I'm building a trestle and think I will add a guard rail, but I'm not sure what the spacing you be from the main rail? And is there a difference from what prototypes used vs. what works best for G scale?
Guardrails were installed on most trestles but not all. There are many pics of real trestles and bridges built without guardrails though the majority have them.
Guardrails in a small proportion of cases were set outside the rails - these can be spaced an arbitrary two flangewidths away in the model since they are barely functional in the prototype sense.
If you intend to follow the most common prototype practice locating the guardrails inside the track rails, a starting point is to note that there are no accepted standards for flange fatness in the wheel profile. And if you run Aristo locos, their wheelsets are almost always under gauge. Your guardrails have to be set to handle these situations. My advice would be to take some rail and spike it at a distance from the track rail the same as the guardrail giving the checkgauge at the frog on whatever switches you found acceptable. Code 250 rail (assuming you are using code 332 track) is a little easier to spike in place. Use one truck with the fattest flanged wheelset you have (perhaps gauged to your narrowest loco wheelset since car wheelsets are easily regauged) to test the spacing to ensure it is not too narrow.
Doug, thank you, I appreciate your experience and knowledge of both prototype and model
Paul, great pics! Very nice trestle and bridge. I do see however, in the second pic. the guardrails look considerably further from the main rails than 2 flange widths? Is there a standard for your club?
Also, how do you bend the rails in? Do you use a vise or some other technique?
I doubt that Paul would ever teach this old dog unless he brings extra diet cokes ... The guardrails on that bridge were installed for appearance only and are just set an arbitrary distance in that allowed for easy spiking. They are made of aluminum rail and are easily bent with a pair of needlenose pliers.
I think I references the two flange widths for guardrails set outside the track rails and for thos inside, use a guardrail spacing at a switchfrog as a guide.

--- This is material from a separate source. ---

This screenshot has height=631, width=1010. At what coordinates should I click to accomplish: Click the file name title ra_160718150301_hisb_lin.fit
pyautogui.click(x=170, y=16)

It helps also to use a track gauge. I know that some homemade gauges are often used around the IPP&W but they are designed specifically for code 332 rail with a fairly fat railhead. When I used them to handlay some code 215 track, the rails were spaced too far apart and led to derailments. Nonetheless, once you decide on your own standards, make yourself a gauge or two. They are very helpful for checking all sorts of things from teh checkguage at switch frogs to the troublesome too narrow Aristo locos. And at least two three point gauges are needed should you decide to handlay any track.
In the prototype, guard rails are spaced so that if a car derails, the inside wheel of the derailed car will hit the guard rail before the outside wheel hits the guard timber at the very edge of the trestle. The idea is to keep a derailed car from going over the edge.
...therefore, in an absolute practical sense, the standard should be that the guardrail, relative to the opposite guard timber, is no less than the dimension between the inside of the flange on one wheel to the outside of the tread of the other wheel. Theoretically, if your trestle or bridge deck was wide enough, you'd only need one guard rail spiked down the center of the track. Right?
I used Ozark tieplates for the running rails, then put the guard rails to butt up against them. It's a tad hard to spike the guard rail, but as long as the plate isn't wider than the tie there's usually a place to get a bite. Since part of the trestle is curved, I just put guaard rail on the inside rail of the curve rather than onboth sides of the entire trestle.
To be safe, why don't you put a piece in with a minimum number of spikes and "field test" it with your equipment?
I'm actually planning to do something like this later in the year. I initially planned to glue the guard rails in place, but I've also seen folks install long cedar ties between the lgb ties to mimic bridge ties. It's not totally realistic, but it gives the wide bridge tie appearance and gives you something to spike into for the guard rails.
Whoever you are......too bad you couldn't use your name, so that I could respectfully address you....All you need do when wanting to mount guard rails to plastic ties, is to drill appropriate sized holes and use metal spikes. If you use a pin vice and a drill size small enough, the spike can be forced into the holes with enough tightness to stay.
Bridge ties should be used on bridges and trestles. The only plastic tie strip I know of for bridges was produced by a company that doesn't market them now. So...you are stuck to use wooden ties, and hand lay your rail. Don't be afraid to do it. It isn't that hard, and gives your hard work building that bridge, or trestle, the GREAT finished look you will appreciate for years.
I definitely agree with your ideas, but I've seen the "hybrid" done nicely too.
For my project I'm taking a bit of a shortcut for two reasons. First the trestle is very high so I want to be sure the gauge is perfect, So that is why I wish to retain the AML ties. Secondly, I want the wider ties to allow for railed walkways on the bridge to reduce some of the risk of falling. The GMM walkways would have been great but I think they are only straight. This is on a 20ft dia curve that fishes with a buffered curve in the opposite direction.
On a side note...
I joined this board in 2002 (back before the 2008 upgrade). At the time it was more fashionable to use handles than actual names.